À mon avis, la ministre a démontré que la section E de l’article premier de la Convention s’applique à ces deux demandeurs d’asile. Les éléments de preuve indiquent qu’ils avaient, selon la prépondérance des probabilités, le statut de résident permanent au Chili au moment de l’audience. En outre, ils ont pu perdre ce statut, comme l’a laissé entendre leur conseil, parce qu’ils ont été à l’extérieur du Chili pendant plus d’un an sans demander la prolongation de sa période de validité. Les demandeurs d’asile ne peuvent tirer profit du fait qu’ils ont omis de faire une telle demande, comme l’ont indiqué les autorités.

[Souligné dans l’original.]

[65]           La Cour d’appel fédérale a déclaré que la conclusion de fait de la SPR selon laquelle les intimés possédaient un statut au Chili commandait la retenue, en plus d’être raisonnable. Elle a ajouté :

[37]      Si on revient au critère énoncé au paragraphe 28 et à la première question qu’il comporte – compte tenu de tous les facteurs pertinents existant à la date de l’audience, le demandeur atil, dans le tiers pays, un statut essentiellement semblable à celui des ressortissants de ce pays? –, la SPR a donné une réponse affirmative à cette question, ce qui a mis fin à l’affaire. Elle l’a fait après avoir examiné la preuve et les arguments de façon minutieuse. Le commentaire qu’elle a fait ensuite, concernant la possibilité que le statut ait été perdu, est gratuit et non pertinent.

+++

Objectif de l'exercice ::
Dans l'extrait, quelle conclusion de fait de la SPR la Cour d'appel fédérale juge-t-elle raisonnable et digne de retenue ? Répondez en une phrase, s'il vous plaît.

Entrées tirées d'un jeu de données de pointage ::
+++

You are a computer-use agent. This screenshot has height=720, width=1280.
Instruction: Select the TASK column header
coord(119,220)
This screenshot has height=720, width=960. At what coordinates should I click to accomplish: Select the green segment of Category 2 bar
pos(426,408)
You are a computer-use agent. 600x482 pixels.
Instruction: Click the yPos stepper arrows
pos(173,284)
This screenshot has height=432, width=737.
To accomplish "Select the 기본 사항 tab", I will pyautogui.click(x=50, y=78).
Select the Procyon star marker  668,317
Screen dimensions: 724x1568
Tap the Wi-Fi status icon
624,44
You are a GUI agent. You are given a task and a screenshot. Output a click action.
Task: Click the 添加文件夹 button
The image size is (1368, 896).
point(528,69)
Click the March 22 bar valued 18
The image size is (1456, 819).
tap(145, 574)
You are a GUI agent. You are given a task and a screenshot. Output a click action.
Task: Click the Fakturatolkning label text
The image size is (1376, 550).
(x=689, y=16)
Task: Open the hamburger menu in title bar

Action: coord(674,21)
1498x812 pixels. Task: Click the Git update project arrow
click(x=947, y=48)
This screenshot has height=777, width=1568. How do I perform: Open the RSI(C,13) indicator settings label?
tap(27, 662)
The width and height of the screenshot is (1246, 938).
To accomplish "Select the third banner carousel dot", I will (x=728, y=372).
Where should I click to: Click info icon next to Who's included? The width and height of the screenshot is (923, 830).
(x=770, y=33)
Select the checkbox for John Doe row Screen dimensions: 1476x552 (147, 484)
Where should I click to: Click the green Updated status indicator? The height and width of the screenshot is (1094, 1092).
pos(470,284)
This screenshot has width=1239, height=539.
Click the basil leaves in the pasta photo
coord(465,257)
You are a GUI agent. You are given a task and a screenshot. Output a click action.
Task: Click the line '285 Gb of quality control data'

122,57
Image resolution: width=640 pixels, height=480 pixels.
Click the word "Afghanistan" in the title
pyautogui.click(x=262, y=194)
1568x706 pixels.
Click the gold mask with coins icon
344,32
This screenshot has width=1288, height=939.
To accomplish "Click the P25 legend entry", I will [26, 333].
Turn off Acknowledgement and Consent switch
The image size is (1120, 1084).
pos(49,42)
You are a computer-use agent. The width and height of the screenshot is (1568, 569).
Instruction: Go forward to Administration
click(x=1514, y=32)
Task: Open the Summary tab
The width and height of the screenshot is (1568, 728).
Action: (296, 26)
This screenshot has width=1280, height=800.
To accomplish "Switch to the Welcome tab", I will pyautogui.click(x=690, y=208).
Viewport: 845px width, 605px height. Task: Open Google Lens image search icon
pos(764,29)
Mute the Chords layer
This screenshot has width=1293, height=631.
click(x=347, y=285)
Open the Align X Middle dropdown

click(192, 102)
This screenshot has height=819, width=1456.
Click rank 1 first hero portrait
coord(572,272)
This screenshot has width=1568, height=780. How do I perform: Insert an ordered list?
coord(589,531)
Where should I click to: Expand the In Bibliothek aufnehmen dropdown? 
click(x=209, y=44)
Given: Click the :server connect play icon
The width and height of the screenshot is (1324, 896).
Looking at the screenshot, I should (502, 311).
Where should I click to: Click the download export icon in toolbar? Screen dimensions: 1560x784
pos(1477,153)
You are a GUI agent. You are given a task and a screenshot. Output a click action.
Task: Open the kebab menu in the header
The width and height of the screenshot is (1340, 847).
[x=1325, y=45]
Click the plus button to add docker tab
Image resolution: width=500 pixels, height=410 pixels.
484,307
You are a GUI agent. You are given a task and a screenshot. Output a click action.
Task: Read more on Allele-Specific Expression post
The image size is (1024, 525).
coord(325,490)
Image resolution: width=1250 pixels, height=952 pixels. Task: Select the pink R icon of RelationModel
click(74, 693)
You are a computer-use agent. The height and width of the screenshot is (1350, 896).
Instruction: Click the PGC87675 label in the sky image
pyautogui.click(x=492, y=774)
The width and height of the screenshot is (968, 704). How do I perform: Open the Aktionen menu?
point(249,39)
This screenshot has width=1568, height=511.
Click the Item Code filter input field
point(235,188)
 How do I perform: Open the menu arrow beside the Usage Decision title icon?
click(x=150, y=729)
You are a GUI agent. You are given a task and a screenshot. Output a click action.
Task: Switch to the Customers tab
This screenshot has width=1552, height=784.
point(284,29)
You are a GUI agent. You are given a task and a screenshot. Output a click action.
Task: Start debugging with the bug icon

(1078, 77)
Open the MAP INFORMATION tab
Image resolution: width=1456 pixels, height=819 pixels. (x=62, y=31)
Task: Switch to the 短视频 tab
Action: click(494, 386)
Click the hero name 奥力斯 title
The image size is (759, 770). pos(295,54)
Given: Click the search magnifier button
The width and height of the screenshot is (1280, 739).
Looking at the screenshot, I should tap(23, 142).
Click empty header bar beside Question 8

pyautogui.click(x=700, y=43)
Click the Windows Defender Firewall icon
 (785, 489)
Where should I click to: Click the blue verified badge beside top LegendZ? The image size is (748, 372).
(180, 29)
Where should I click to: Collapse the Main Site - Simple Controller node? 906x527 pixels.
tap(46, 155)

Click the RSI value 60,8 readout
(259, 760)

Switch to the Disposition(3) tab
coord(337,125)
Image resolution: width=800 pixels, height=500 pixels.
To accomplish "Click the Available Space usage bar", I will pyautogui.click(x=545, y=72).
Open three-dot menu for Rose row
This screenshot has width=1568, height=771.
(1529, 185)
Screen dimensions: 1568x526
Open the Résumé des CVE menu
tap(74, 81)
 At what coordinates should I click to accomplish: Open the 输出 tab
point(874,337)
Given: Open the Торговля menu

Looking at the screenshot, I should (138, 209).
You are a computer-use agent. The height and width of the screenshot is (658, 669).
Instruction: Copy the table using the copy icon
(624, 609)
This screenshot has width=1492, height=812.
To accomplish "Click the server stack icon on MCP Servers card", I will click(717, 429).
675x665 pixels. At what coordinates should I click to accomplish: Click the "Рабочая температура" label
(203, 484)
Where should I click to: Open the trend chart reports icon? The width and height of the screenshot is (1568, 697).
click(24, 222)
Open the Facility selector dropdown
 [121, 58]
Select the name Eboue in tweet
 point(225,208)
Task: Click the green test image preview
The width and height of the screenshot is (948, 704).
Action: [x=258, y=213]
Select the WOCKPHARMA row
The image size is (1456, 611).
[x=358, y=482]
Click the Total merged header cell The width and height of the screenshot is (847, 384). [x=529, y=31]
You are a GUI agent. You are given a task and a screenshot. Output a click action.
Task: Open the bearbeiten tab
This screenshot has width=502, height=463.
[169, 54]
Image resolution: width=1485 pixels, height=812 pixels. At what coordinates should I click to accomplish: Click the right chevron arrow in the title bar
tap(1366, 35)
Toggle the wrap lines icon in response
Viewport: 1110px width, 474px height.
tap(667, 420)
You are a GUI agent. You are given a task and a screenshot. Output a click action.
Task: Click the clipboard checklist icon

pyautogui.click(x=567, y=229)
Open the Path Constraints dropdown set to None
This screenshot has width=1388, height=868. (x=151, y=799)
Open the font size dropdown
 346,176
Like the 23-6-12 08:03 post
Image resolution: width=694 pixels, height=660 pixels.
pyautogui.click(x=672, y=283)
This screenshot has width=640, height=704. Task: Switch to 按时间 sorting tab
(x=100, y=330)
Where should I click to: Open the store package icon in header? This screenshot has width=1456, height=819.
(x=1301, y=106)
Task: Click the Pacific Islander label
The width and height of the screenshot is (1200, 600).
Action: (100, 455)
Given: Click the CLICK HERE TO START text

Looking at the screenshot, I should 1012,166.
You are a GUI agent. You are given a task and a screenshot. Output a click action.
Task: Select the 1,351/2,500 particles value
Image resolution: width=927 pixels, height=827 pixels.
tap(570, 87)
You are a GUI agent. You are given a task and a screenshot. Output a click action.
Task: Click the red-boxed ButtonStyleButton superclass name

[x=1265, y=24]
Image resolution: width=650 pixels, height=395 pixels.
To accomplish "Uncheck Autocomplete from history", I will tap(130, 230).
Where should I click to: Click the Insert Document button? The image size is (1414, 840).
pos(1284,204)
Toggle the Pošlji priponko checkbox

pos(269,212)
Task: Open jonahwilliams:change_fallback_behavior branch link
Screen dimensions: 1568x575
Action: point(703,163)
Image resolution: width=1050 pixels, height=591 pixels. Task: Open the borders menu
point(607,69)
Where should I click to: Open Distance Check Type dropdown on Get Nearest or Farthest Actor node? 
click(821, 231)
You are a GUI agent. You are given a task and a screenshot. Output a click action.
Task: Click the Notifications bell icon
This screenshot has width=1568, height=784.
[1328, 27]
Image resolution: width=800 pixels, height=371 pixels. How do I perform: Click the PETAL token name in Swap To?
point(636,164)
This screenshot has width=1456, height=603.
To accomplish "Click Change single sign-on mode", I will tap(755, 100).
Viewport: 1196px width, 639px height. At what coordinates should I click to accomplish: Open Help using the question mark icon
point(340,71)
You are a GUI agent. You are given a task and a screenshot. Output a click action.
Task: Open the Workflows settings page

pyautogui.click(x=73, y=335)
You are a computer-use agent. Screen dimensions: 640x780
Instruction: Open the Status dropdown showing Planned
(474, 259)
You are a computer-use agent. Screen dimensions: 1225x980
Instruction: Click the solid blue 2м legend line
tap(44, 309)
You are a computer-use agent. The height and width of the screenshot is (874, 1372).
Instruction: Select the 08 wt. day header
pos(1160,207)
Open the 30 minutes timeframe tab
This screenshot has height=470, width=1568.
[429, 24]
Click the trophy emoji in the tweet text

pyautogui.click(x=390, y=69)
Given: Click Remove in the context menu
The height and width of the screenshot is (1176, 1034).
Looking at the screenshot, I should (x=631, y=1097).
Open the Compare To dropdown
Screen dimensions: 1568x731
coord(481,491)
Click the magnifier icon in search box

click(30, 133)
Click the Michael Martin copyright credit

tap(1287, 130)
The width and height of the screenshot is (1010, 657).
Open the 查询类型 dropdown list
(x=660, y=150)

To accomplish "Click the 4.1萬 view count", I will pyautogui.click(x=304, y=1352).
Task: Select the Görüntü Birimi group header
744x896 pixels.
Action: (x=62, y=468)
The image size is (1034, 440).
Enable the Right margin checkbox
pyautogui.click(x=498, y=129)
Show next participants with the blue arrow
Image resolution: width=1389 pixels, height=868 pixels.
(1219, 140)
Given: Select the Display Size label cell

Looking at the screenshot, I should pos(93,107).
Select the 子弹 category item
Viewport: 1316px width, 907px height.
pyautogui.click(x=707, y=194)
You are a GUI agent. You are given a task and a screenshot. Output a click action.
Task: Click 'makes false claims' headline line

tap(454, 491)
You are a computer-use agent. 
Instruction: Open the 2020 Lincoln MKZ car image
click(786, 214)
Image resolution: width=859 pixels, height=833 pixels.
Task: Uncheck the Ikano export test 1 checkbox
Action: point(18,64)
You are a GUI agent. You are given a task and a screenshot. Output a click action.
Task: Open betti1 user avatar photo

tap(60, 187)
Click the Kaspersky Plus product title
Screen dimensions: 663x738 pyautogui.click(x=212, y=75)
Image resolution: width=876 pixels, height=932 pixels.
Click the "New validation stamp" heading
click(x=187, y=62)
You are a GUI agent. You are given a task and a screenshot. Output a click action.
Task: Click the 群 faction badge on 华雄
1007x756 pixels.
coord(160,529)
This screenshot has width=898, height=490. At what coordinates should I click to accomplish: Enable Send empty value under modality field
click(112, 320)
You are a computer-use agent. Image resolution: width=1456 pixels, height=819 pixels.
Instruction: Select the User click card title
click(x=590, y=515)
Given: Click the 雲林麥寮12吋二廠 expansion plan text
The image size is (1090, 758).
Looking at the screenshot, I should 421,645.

+++

Réponse attendue ::
La conclusion selon laquelle les intimés possédaient un statut au Chili.